Réforme des retraites : Jean-Paul Delevoye démissionne d'une fonction d'administrateur dans le secteur des assurances qu'il n'avait pas déclarée

Le haut-commissaire aux Retraites, Jean-Paul Delevoye, à Matignon, à Paris, le 1er décembre 2019.
Le haut-commissaire aux Retraites, Jean-Paul Delevoye, à Matignon, à Paris, le 1er décembre 2019. (PHILIPPE LOPEZ / AFP)

Il s'agissait d'une fonction bénévole, mais au sein de l'un des principaux instituts de formation des assureurs. Il ne l'avait pas mentionnée à la Haute autorité pour la transparence de la vie politique (HATVP) au titre des possibles conflits d'intérêts.

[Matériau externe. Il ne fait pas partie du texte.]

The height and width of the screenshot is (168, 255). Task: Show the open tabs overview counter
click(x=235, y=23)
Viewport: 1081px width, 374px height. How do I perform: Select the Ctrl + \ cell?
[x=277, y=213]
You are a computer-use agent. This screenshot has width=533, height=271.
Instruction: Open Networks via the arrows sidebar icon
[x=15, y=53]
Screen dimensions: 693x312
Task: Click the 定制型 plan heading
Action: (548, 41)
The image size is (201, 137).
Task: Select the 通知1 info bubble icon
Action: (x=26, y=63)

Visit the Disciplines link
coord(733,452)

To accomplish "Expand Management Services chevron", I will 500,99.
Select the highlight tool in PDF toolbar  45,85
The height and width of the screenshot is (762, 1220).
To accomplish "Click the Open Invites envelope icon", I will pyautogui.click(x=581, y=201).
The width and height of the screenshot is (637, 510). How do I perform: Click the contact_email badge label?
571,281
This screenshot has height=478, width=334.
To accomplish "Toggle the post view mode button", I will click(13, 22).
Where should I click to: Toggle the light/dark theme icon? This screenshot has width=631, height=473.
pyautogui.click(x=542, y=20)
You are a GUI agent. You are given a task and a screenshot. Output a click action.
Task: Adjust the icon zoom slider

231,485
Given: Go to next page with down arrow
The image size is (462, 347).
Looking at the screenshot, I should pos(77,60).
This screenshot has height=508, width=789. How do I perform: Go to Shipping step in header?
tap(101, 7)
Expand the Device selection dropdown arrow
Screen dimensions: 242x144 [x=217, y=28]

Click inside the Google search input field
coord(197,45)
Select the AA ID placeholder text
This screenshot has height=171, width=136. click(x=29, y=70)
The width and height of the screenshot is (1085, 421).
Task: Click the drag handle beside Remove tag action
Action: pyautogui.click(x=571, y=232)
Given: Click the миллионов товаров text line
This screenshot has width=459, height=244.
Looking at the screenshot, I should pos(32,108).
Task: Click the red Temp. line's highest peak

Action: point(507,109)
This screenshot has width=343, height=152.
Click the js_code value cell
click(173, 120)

C'est un "oubli" dont se serait bien passé le gouvernement, en pleine mobilisation contre la réforme des retraites. Le haut-commissaire aux retraites, Jean-Paul Delevoye, n'avait pas déclaré sa fonction d'administrateur au sein de l'Institut de formation de la profession de l'assurance (IFPASS) à la Haute autorité pour la transparence de la vie politique (HATVP), comme a pu le vérifier franceinfo sur le site de la HATVP, confirmant les informations révélées dimanche 8 décembre par Le Parisien-Aujourd'hui en France.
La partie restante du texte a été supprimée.